DO THIS ▸ Please find each line in the material below that contains the word "green" and copy those lines out, matching case exactly.

DATA TO USE ▸
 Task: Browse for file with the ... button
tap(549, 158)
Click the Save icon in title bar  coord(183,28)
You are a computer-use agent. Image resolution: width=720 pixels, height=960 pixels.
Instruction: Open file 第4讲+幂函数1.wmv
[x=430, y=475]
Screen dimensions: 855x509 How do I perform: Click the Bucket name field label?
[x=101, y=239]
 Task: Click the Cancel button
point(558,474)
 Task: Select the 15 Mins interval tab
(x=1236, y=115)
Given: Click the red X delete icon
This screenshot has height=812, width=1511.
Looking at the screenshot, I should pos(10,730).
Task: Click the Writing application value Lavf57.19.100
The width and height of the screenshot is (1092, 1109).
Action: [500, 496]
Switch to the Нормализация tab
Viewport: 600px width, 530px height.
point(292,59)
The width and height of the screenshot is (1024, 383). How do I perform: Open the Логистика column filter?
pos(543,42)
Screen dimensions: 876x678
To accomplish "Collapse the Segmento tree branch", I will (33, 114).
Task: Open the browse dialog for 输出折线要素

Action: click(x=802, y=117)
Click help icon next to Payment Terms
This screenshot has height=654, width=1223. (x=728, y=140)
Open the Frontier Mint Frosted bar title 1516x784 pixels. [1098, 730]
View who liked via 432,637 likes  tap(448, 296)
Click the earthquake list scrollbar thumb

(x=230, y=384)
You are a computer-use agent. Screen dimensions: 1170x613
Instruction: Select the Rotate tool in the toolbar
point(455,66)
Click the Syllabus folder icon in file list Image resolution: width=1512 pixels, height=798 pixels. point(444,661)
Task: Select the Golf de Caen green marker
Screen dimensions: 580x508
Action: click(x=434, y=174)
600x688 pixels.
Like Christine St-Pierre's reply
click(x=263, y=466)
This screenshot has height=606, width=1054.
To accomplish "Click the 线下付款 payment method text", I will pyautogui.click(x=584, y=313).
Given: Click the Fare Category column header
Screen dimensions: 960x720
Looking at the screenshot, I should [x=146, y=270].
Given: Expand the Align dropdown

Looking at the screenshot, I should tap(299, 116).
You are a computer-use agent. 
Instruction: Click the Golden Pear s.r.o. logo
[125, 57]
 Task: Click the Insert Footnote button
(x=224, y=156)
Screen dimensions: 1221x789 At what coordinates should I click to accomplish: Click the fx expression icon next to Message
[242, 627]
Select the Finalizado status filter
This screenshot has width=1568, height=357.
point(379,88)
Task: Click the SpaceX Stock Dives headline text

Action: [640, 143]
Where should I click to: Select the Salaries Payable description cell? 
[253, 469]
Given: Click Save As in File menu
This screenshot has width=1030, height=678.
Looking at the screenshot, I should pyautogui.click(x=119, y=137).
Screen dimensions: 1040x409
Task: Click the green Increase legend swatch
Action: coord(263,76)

OUTPUT FOR THIS TASK ▸
Task: Select the Golf de Caen green marker
Task: Click the green Increase legend swatch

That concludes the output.